Amr Khafagy (2017): Regulation, supervision and deposit insurance for financial cooperatives: an empirical investigation, in: Annals of Finance (online first, not yet assigned to an issue), pp. 1-51.

Markus Kaltenborn published an article on Social Protection Floors in an international journal on law and development.
Against the backdrop of SDG 1 referring to social protection schemes and the relevance of social protection floors in recent development policy debates, the article considers social protection law – and in particular the human right to social security – as a field deserving special attention. Based on the research framework which has been presented by Haglund and Stryker in their book Closing the Rights Gap. From Human Rights to Social Transformation (2015) the article analyses which role the legal systems in the Global South will play in implementing SDG 1 at the national level and in closing the “right to social security-gap”. Haglund and Stryker describe, inter alia, two models for social rights realization which represent alternative approaches to the MDG/SDG concept: (a) the so-called multistage spiral model whose main focus lies on the different phases which new norms have to go through when they are implemented in a state’s society, and (b) the “policy legalization model” which highlights the role of litigation in ensuring social rights compliance. Furthermore the article deals with the responsibility of the international community in this area of development policy.
Markus Kaltenborn (2017): Overcoming Extreme Poverty by Social Protection Floors – Approaches to Closing the Right to Social Security Gap, in: Law and Development Review Vol. 10, Issue 2, pp. 237-273, https://doi.org/10.1515/ldr-2017-0014.
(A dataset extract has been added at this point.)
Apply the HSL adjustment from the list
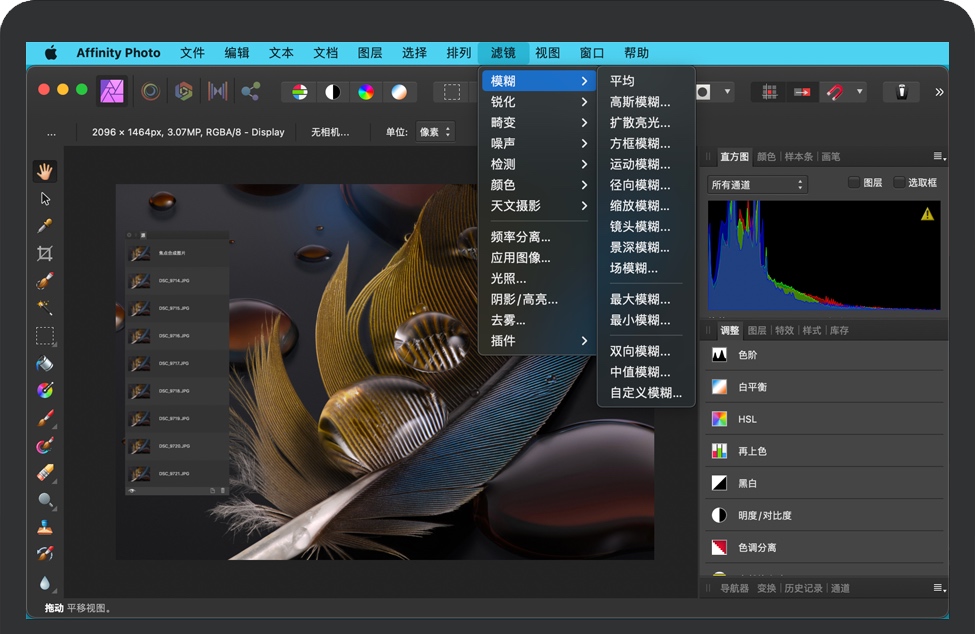The height and width of the screenshot is (634, 975). coord(747,419)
Markus Kaltenborn and Daniela Tröppner published an article on global health law in a German language legal review.
The article outlines sources of law and institutions of the specific field of global health law, taking related legal regimes, such as international human rights law, international economic law and international development law into account. It also directs attention to recent ideas for mainstreaming the different legal sources of global health law in a coherent Global Health Framework Convention.
Markus Kaltenborn / Daniela Tröppner (2017): Globales Gesundheitsrecht [Global Health Law], in: Juristenzeitung, Volume 72, Issue 15-16, August 2017, pp. 745-754, https://doi.org/10.1628/002268817X15004664100865.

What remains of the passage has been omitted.